§ **TASK**
No pictures go in the copy; retype exactly the lines from the one with "Viewport: 900px width, 648px height." through the last line of the records.

[Dataset items]
^^^^^^^^^^^^^^^^

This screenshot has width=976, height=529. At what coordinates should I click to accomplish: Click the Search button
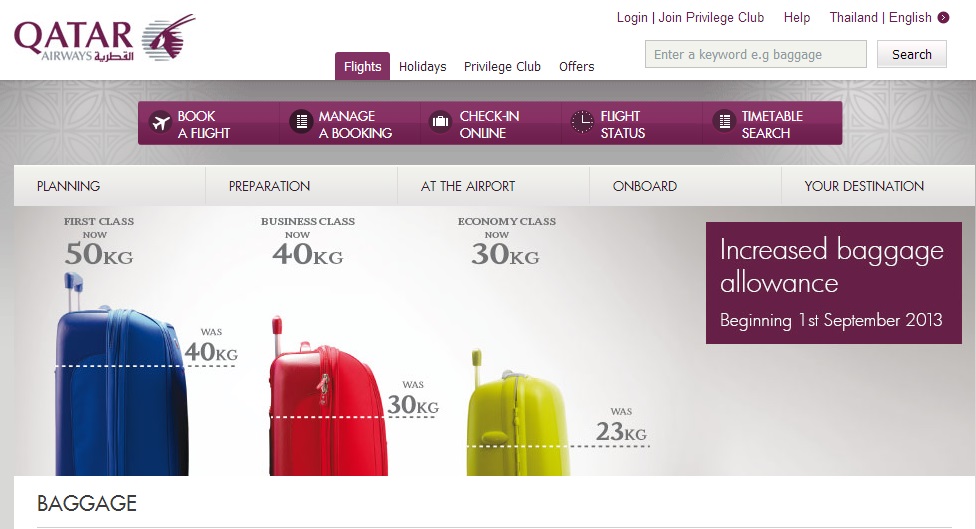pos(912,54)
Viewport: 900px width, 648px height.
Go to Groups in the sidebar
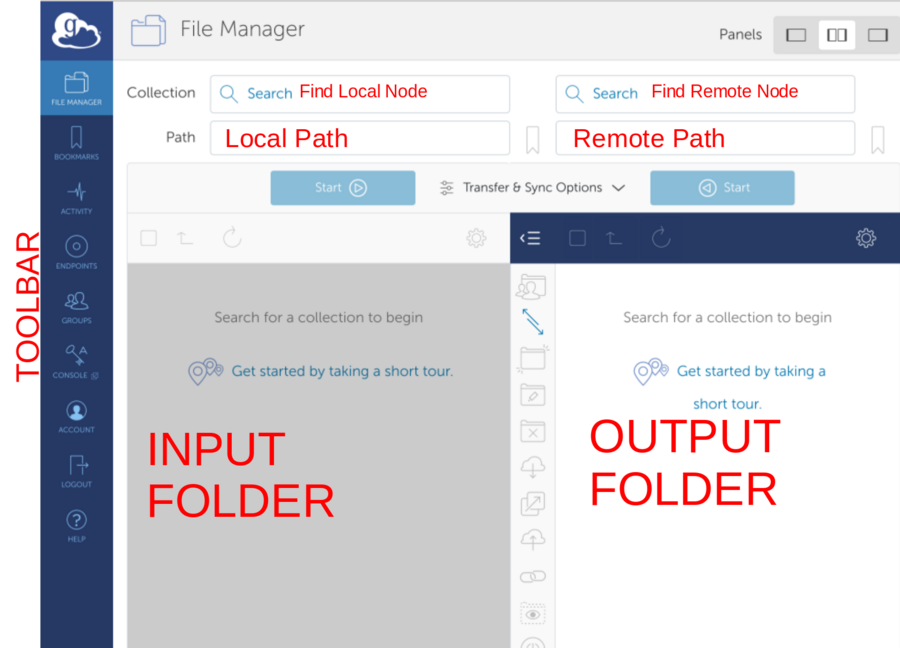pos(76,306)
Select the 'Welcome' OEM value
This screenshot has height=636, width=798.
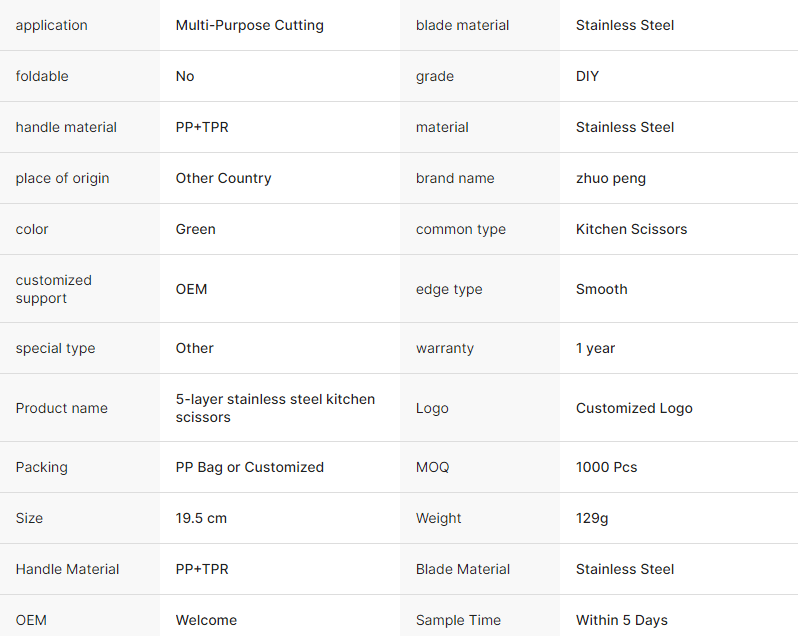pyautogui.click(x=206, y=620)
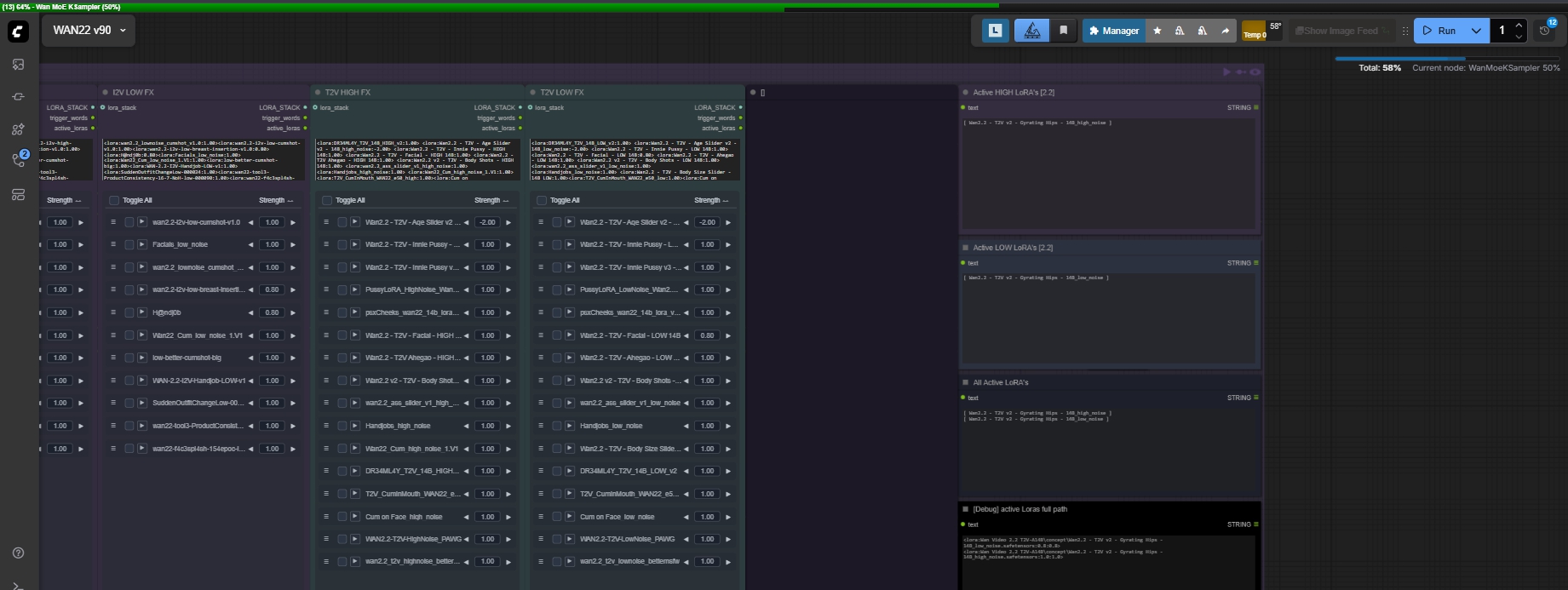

^^^^^^^^^^^^^^^^

§ **RESULT BELOW**
Viewport: 900px width, 648px height.
Go to Groups in the sidebar
pos(76,306)
Select the 'Welcome' OEM value
This screenshot has height=636, width=798.
pyautogui.click(x=206, y=620)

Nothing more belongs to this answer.